= List of Yume no Crayon Oukoku characters =

Yume no Crayon Oukoku characters

This is a list of fictional characters appearing in the anime and manga series Yume no Crayon Oukoku.

==Main and supporting characters==
- Princess Silver (シルバー王女, Shiruba Ōjo)

 Princess Silver is the princess of the Crayon Kingdom. Direct ancestor to the legendary Queen who defeated the Grim Reaper, she is his primary target.
 As an only child, Silver is spoiled, greedy, selfish and vain: which are only a few of her "Twelve bad habits".
 When her parents are changed into statues, Silver is determined to free them herself and she goes after the boy who she believes is the Grim Reaper. She truly cares for those who are close to her, including Araessa and Stonston and the twelve magic vegetables.
 She has a love/hate relationship with Prince Cloud. When she first meets him, she describes him to be "handsome" and that he has "the King's blond hair and the Queen's blue eyes". She gets extremely angry at him for constantly reproaching her about her "twelve bad habits" and often tells him that she hates him. However, she shares many "romantic moments" with him, which usually consists of her mistaking an insult for a compliment, and gazing at him blushingly, only to be brought back to her senses once she realizes that he had insulted her. She once tells Araessa that she had "fallen in love once, but decided never to do so again", after which an illusion of Prince Cloud is seen in her mind. She asks Prince Cloud to dance with her at the end of Episode 49, to which he accepts.
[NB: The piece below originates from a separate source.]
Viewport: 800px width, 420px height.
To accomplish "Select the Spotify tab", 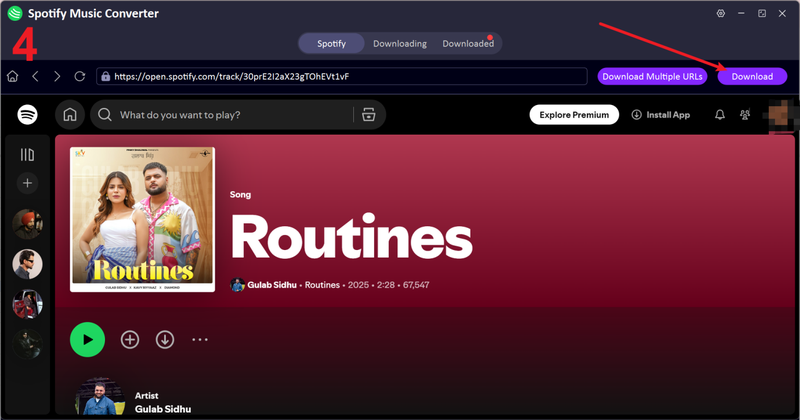I will 332,44.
In French, Silver is known as "Princesse Diamant" (Princess Diamond) and in Italian, "Luna Argentata" (Silver Moon).
- Stonston (ストンストン)

 A pig that goes with Silver to find the grim reaper. Stonston is a lowly castle guard who gets sent along with the princess because he had nothing better to do. As befitting his species, Stonston is constantly hungry and thinks about almost nothing else but food during the group's adventures, which sometimes lands them in trouble. While his appetite can be a problem, he does try to do his best. In Episode 44, it is revealed that Stonston's mother passed away shortly after he was born. In French, he is known as "Patachon".
- Araessa (アラエッサ)

 A rooster that goes with Silver. He is an orphan and was bought up by a tigress. Like Stonston, he is a lowly castle guard who gets sent along with the princess because he had nothing better to do. Along with assisting the princess, Araessa is also given the additional task of photographing flowers and other scenic imagery for the Crayon Kingdom's hanafuda production. In French, he is known as "Nicorico".
- Prince Cloud (クラウド, Kuraudo)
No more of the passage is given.